FOLGENDES BEARBEITEN
• a. Nenne alle Arten von Bildern, die der Textauszug den vielen Kulturen seit der Eiszeit zuschreibt.
• b. Gib aus dem Textauszug die Stelle von „Schauen wir uns“ bis einschließlich „und zu beheimaten.“ wortgetreu wieder.
• c. In welcher Epoche befreite sich laut dem Textauszug der Geist von Dogmen und Aberglauben?

TEXTAUSZUG
***

Schauen wir uns das Spannungsfeld zwischen dem Subjektiven und dem Objektiven näher an.

  • Die Frage nach der objektiven Wahrheit ist die treibende Kraft, das Agens der Wissenschaft. Es ist das Bestreben des Menschen aus seiner subjektiven Grenze herauszulangen und sich, in einem größeren Verbund eingebettet, wiederzufinden und zu beheimaten. 
  • Seit der Eiszeit sind wir als Menschheit durch viele verschiedenen Kulturen mit ihren Gottes- Welt- und Menschenbildern gereist. In manchen Menschen versammelten und verdichten sich ganze Epochen. Zum Beispiel In der Person von Leonardo da Vinci, um 1500 (1452-1519 / 67 Jahre alt) In ihm verkörperte sich auf einmalige Weise der wissenschaftliche und künstlerische Geist zu einer schöpferischen Synthese. Kunst und Wissenschaft ergänzten sich in ihm als gleichwertige Pole und bildeten ein lichtvolles, starkes personales Strahlungsfeld, das noch heute wirkt und  unübertroffen ist.

    In der Renaissance befreite sich der, von Dogmen und Aberglauben eingesperrte Geist, und wagte sich in die unmittelbare Anschauung.
    Er wagte sich ins Innere der Körpers und begründete eine neue Medizin. 
  • Er wagte sich ins Äußere der Welt und entdeckt Amerika. Er erfand die Perspektive und damit sein Ich, seinen Standpunkt und den Fluchtpunkt, er entdeckt den Raum.

***

BEREITGESTELLTE DATEN
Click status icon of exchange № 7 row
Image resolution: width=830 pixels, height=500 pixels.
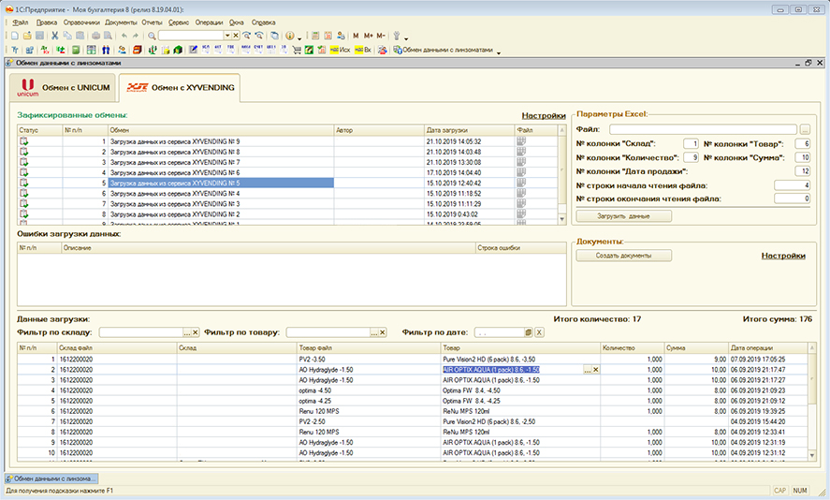pyautogui.click(x=24, y=162)
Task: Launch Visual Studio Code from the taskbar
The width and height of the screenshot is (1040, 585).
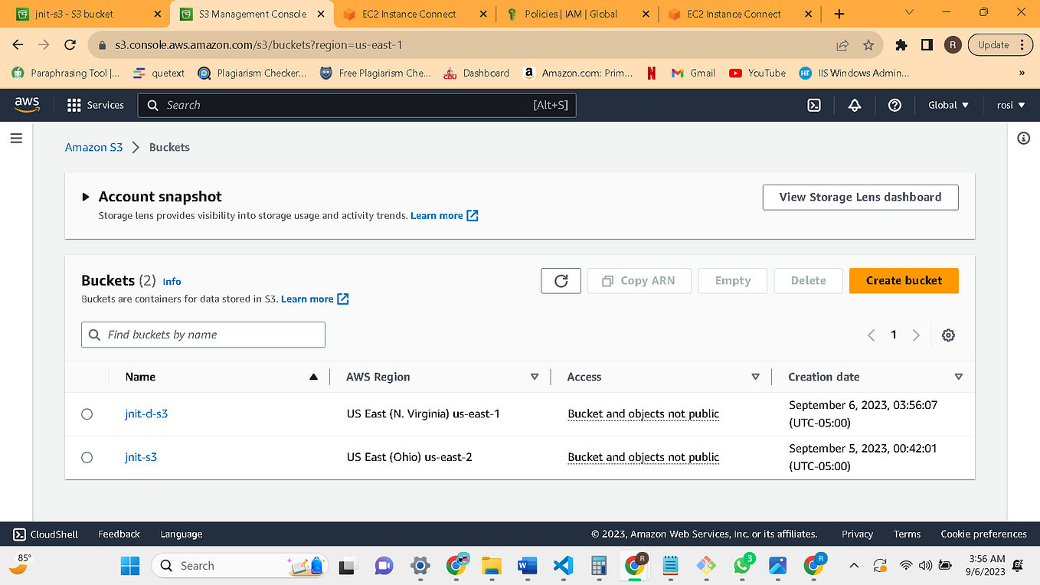Action: pyautogui.click(x=563, y=566)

***

ERWARTETE ANTWORTEN
• a. Gottesbilder, Weltbilder und Menschenbilder

• b.
Schauen wir uns das Spannungsfeld zwischen dem Subjektiven und dem Objektiven näher an.

  • Die Frage nach der objektiven Wahrheit ist die treibende Kraft, das Agens der Wissenschaft. Es ist das Bestreben des Menschen aus seiner subjektiven Grenze herauszulangen und sich, in einem größeren Verbund eingebettet, wiederzufinden und zu beheimaten.

• c. In der Renaissance.